Ketiga, atas dasar kedua fungsi positif diatas, konflik dapat mempererat persatuan golongan dan kelompok. Akan tetapi jika perubahan sosial atau rekonsiliasi atas kepentingan individu yang berbeda-beda, maka integritas kelompok dapat merosot dan hilang (Coser, 1956). Hasil akhirnya sering berupa disintegrasi kelompok. Tanpa konflik, kelompok dari masing-masing individu akan sulit memperoleh apa-apa yang menjadi harapan bersama.

Di Indonesia, konflik adalah sesuatu yang sering dianggap menakutkan bahkan cenderung selalu dianggap negatif. Mungkin karena negeri ini sudah lelah mengelola konflik yang kerap tak terselesaikan, mulai dari konflik etnis, agama, politik, tanah, keluarga dan hal-hal lain yang dianggap dapat menimbulkan konflik.

Eskalasi konflik sosial kian keras semenjak era reformasi, satu dekade yang sebanarnya mampu memberikan pengalaman manajemen serta strategi mengelola konflik.

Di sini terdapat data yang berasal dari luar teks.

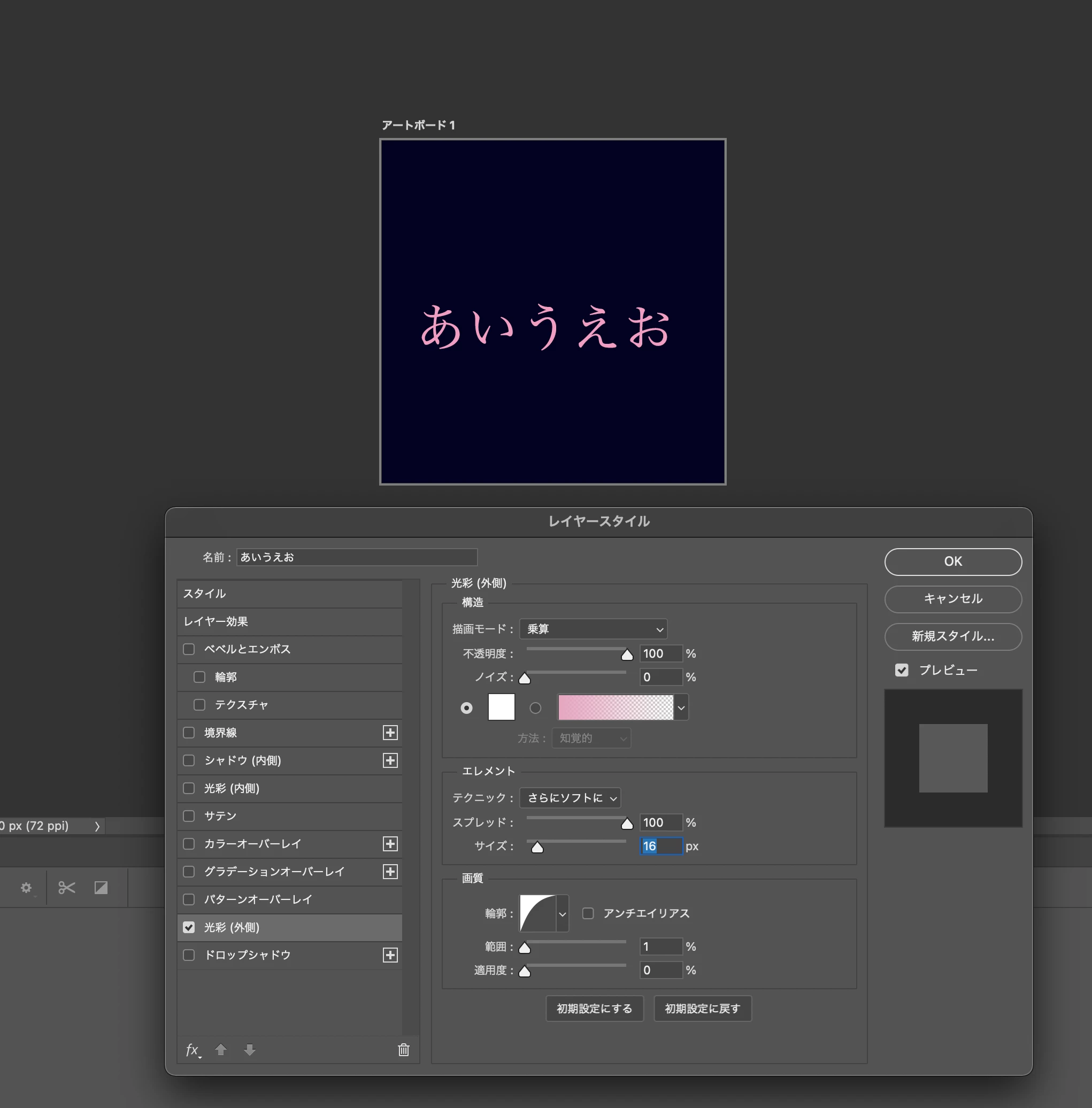Open the 描画モード blend mode dropdown
This screenshot has height=1108, width=1092.
pos(593,629)
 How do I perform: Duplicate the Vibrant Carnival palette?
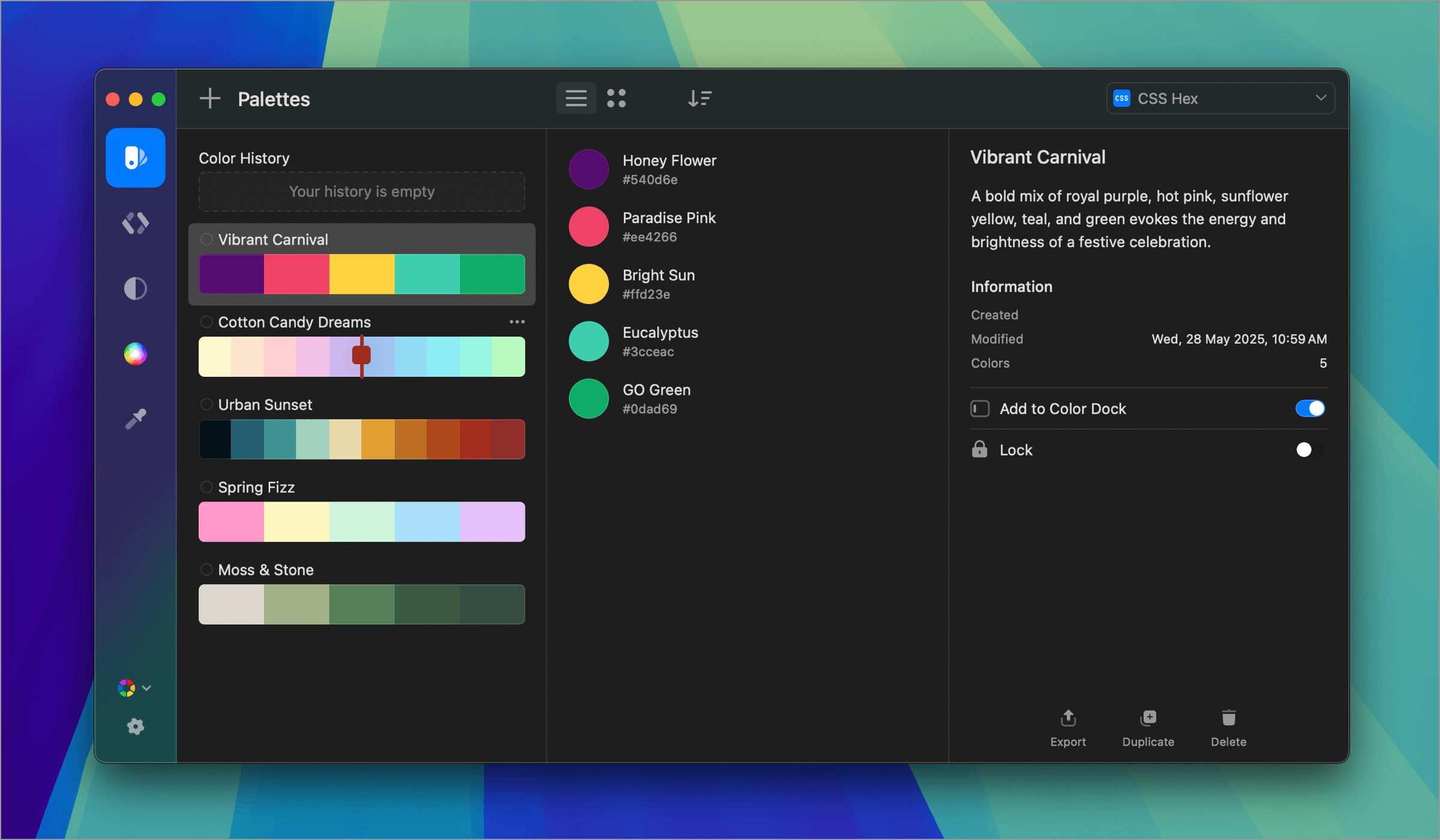click(x=1148, y=728)
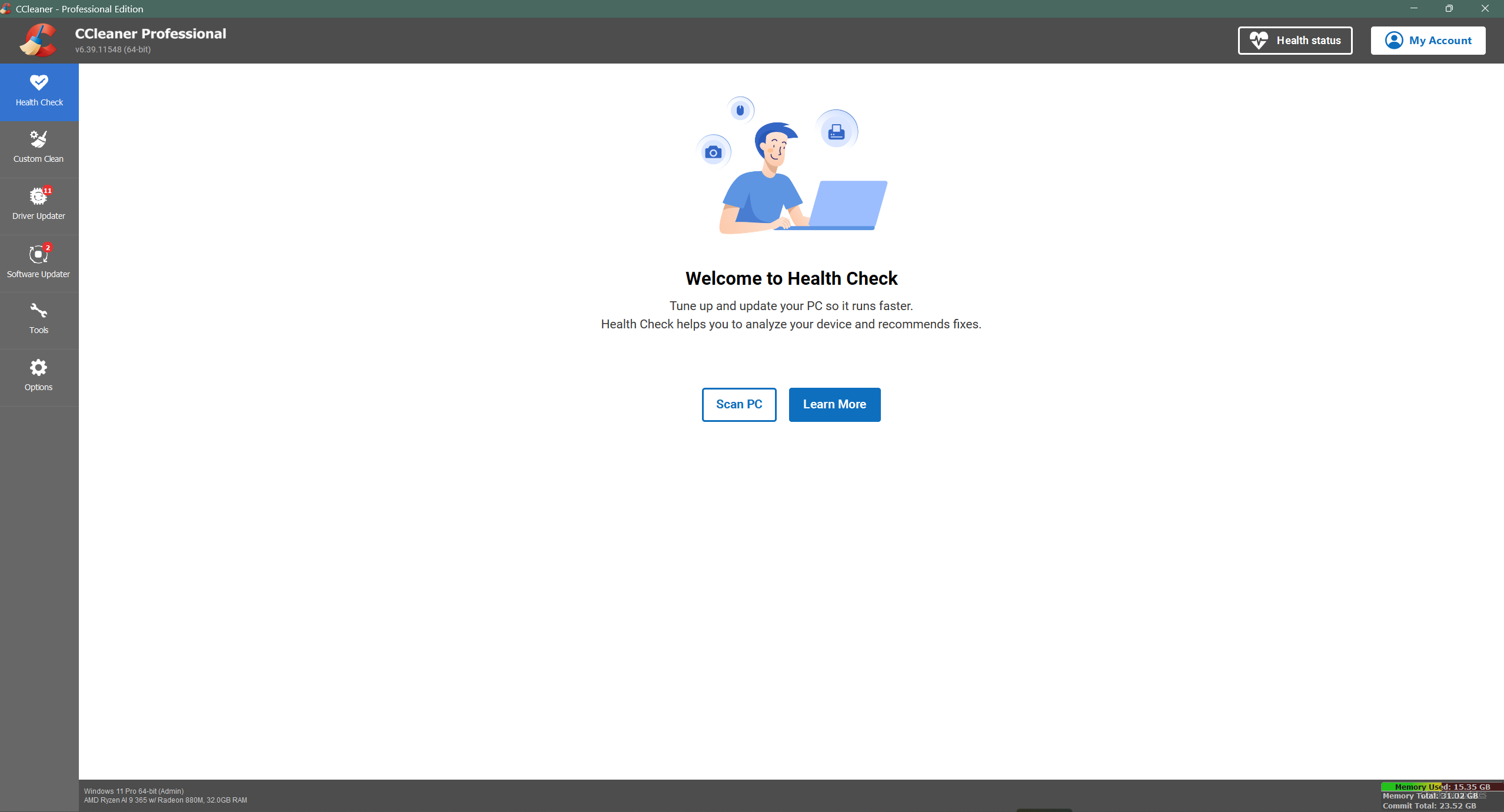Click the heartbeat icon in Health status

coord(1259,41)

Tapi sepertinya Indonesia bukan negara yang pintar belajar dari pengalaman. Ini terbukti dari konflik yang sama berulang kali terjadi di tempat yang berbeda. Konflik agama, sosial-politik, pertanahan, sumber daya alam dan lain sebagainya.

Membaca peta konflik di Indonesia dimana peran pemerintah dianggap gagal dalam banyak hal penyelesaian konflik, yang seharusnya sebagai pihak ketig tidak mampu memainkan peranannya, tapi justru dianggap memihak pada salah satu pihak dan parahnya keberpihakan itu cenderung pada pihak yang memiliki kekuatan baik kekuasan maupun uang.

Respon dan peran pemerintah baik pusat maupun daerah, akan sangat kuat manakalah sebuah konflik sudah menimbulkan korban jiwa dan kerusakan infrastruktur yang parah. Padahal konflik itu sudah sedemikian lama terurai tanpa ada penyelesaian konkrit dan terkesan dibiarkan bak api dalam sekam. Lihat saja berbagai konflik di negeri ini yang sebenarnya sudah lama, tapi tidak serius mediasinya sampai menunggu amuk kemarahan masa yang sulit dikendalikan ketika sudah sampai pada titik klimaksnya.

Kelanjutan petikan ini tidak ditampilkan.